#### [Tasks to carry out]
a - In the serializable closures RFC, which PHP version allowed closures inside constant expressions?
b - Print the serializable closures RFC from "Version: 0.3" to "it is declared.".

[begin Reading text]

PHP RFC: Serializable closures, by reference to the code that declares them

PHP RFC: Serializable closures, by reference to the code that declares them

Version: 0.3
Date: 2026-06-10
Author: Nicolas Grekas nicolasgrekas@php.net
Status: Under Discussion
First Published at: https://wiki.php.net/rfc/serializable_closures
Mailing List Thread: https://news-web.php.net/php.internals/131198

Introduction

PHP 8.5 allowed closures inside constant expressions: anonymous static function () {} and first-class callables foo(...), in attribute arguments and parameter default values (Closures in constant expressions, First-class callables in constant expressions). By design they capture nothing, are never bound and are never rebound, so such a closure is fully described by where it is declared.

[end Reading text]
[begin Material provided]

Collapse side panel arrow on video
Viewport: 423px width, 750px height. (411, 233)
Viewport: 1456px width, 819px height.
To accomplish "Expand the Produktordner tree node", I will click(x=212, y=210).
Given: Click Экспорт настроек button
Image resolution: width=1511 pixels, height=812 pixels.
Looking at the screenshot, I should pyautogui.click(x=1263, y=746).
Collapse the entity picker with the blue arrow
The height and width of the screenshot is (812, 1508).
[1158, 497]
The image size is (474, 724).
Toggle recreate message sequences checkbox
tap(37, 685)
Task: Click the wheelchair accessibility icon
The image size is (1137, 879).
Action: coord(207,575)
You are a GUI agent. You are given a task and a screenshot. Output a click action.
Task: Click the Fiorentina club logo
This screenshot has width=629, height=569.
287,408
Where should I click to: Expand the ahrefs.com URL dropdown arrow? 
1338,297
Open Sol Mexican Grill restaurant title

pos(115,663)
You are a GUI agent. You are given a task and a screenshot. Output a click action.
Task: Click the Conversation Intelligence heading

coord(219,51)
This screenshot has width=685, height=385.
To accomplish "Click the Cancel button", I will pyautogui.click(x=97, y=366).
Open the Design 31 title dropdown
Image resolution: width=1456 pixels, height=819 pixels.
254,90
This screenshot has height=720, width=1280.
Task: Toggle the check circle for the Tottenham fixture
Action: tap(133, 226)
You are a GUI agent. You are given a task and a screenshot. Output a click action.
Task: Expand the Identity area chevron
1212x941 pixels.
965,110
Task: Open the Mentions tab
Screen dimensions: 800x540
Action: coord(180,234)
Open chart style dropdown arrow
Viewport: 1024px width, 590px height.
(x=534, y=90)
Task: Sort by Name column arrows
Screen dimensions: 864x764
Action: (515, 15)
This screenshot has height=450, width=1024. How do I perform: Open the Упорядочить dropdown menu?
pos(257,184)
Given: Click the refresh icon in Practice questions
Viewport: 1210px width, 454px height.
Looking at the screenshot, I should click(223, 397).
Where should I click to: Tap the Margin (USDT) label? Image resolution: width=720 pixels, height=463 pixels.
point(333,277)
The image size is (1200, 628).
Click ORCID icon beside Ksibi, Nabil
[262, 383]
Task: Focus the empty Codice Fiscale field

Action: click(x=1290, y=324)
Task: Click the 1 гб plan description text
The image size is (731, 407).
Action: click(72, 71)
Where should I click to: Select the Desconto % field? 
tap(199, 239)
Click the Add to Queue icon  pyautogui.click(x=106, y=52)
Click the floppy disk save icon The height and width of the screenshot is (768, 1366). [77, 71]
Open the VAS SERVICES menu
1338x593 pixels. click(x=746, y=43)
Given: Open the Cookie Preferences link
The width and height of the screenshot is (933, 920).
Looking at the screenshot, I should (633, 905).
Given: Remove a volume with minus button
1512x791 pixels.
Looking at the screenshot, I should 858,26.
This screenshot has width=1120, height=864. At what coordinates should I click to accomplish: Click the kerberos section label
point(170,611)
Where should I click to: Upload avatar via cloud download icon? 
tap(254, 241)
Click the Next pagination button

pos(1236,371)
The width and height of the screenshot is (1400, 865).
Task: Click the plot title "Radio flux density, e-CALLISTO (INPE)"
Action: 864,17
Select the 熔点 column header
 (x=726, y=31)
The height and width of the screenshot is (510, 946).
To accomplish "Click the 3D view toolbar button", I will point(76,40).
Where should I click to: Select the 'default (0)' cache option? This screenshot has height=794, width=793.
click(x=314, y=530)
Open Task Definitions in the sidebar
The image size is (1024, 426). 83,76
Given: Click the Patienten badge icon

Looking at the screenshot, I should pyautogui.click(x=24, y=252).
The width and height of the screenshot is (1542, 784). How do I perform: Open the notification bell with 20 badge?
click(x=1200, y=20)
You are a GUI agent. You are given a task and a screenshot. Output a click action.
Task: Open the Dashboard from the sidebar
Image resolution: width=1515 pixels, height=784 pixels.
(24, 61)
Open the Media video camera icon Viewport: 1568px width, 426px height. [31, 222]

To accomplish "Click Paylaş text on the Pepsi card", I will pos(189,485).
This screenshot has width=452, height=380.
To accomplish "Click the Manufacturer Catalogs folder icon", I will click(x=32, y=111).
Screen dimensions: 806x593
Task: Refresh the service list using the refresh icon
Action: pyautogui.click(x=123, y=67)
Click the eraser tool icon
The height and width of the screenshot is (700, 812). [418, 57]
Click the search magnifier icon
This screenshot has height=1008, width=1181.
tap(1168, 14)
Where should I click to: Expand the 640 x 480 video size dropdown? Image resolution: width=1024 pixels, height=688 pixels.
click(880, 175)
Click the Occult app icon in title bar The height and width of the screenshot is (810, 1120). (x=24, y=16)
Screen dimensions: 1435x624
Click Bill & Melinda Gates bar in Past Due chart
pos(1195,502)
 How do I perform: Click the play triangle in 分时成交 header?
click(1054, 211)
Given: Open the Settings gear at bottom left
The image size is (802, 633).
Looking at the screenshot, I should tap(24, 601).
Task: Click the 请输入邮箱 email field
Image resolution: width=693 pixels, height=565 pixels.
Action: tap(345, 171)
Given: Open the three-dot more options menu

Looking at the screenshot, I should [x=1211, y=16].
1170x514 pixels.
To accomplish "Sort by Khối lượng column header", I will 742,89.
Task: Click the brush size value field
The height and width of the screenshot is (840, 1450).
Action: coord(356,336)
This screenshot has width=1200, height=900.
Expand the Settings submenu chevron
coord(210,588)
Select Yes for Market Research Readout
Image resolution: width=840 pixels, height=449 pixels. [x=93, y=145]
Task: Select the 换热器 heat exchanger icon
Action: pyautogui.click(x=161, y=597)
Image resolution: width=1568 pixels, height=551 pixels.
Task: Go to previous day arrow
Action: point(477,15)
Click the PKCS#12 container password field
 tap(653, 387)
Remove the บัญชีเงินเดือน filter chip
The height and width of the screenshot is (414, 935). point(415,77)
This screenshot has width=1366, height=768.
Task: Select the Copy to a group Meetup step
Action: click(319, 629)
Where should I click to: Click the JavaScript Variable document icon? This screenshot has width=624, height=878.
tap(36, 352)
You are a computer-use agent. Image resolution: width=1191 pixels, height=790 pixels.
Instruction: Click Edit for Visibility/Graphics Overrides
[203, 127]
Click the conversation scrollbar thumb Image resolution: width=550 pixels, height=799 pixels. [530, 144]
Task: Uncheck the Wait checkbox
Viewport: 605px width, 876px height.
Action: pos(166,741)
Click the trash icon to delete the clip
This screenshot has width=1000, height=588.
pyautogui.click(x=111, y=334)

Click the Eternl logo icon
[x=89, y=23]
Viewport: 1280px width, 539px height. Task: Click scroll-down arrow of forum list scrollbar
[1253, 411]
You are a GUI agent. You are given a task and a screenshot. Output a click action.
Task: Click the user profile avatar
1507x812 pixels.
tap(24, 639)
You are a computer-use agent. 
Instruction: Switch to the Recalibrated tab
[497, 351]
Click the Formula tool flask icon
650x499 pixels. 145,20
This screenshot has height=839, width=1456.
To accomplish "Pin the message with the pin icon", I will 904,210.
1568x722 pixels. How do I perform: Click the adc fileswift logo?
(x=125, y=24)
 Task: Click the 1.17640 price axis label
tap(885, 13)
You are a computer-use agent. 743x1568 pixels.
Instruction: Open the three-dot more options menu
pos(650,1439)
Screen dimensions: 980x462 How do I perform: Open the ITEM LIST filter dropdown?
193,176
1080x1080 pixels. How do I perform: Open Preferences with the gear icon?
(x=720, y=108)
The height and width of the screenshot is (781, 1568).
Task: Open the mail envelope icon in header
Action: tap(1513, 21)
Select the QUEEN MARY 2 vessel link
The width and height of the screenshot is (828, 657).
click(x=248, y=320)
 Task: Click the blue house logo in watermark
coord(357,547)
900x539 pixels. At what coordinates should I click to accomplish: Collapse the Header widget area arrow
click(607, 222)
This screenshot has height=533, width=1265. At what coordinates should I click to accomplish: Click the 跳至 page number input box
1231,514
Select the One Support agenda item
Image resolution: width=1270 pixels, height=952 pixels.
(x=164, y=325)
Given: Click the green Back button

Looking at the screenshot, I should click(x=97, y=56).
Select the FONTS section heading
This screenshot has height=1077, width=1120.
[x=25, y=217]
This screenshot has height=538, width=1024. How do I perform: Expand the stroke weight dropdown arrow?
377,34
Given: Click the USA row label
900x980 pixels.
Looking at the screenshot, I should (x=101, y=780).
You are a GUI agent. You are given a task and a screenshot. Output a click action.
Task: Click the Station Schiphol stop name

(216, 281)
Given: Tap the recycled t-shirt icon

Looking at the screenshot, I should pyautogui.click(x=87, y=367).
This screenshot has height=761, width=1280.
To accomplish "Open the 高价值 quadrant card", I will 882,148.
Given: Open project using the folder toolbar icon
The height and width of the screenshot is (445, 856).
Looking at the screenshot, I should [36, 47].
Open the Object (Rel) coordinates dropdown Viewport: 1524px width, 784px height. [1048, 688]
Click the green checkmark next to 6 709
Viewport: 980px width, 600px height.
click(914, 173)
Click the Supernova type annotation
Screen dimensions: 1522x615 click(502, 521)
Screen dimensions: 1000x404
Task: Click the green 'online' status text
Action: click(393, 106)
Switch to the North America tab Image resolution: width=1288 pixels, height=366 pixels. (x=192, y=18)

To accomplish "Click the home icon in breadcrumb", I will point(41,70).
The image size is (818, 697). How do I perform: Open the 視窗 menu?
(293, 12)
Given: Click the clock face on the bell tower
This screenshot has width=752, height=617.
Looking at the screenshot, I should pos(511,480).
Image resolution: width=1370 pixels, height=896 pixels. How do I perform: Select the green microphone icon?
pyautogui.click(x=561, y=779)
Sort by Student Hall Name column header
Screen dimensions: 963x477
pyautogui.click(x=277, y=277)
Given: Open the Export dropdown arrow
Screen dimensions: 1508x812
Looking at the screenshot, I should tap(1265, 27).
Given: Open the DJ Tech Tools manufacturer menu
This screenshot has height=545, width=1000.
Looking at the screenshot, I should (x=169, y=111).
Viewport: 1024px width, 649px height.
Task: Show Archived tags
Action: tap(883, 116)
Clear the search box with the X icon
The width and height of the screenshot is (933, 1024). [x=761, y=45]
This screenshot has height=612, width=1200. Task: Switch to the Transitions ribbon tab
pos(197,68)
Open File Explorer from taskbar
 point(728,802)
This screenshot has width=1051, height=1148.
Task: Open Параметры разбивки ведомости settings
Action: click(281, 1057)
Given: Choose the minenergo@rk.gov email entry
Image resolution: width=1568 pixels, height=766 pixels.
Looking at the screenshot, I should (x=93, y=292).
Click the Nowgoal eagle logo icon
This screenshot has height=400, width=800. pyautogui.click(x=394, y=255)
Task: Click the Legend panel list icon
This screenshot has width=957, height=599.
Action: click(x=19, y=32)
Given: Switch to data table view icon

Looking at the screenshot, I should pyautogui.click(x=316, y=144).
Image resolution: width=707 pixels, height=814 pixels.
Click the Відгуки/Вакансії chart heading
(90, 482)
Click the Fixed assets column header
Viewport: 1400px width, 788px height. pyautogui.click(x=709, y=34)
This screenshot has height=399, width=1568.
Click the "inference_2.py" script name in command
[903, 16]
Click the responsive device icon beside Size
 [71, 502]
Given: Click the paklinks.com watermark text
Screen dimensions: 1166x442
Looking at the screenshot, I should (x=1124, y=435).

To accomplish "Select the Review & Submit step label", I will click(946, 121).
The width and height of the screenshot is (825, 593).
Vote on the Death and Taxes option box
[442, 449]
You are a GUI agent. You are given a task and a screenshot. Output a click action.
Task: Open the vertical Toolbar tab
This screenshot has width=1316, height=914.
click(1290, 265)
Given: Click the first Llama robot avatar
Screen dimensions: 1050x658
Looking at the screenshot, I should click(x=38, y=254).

[end Material provided]

#### [Answers in order]
a - PHP 8.5

b -
Version: 0.3
Date: 2026-06-10
Author: Nicolas Grekas nicolasgrekas@php.net
Status: Under Discussion
First Published at: https://wiki.php.net/rfc/serializable_closures
Mailing List Thread: https://news-web.php.net/php.internals/131198

Introduction

PHP 8.5 allowed closures inside constant expressions: anonymous static function () {} and first-class callables foo(...), in attribute arguments and parameter default values (Closures in constant expressions, First-class callables in constant expressions). By design they capture nothing, are never bound and are never rebound, so such a closure is fully described by where it is declared.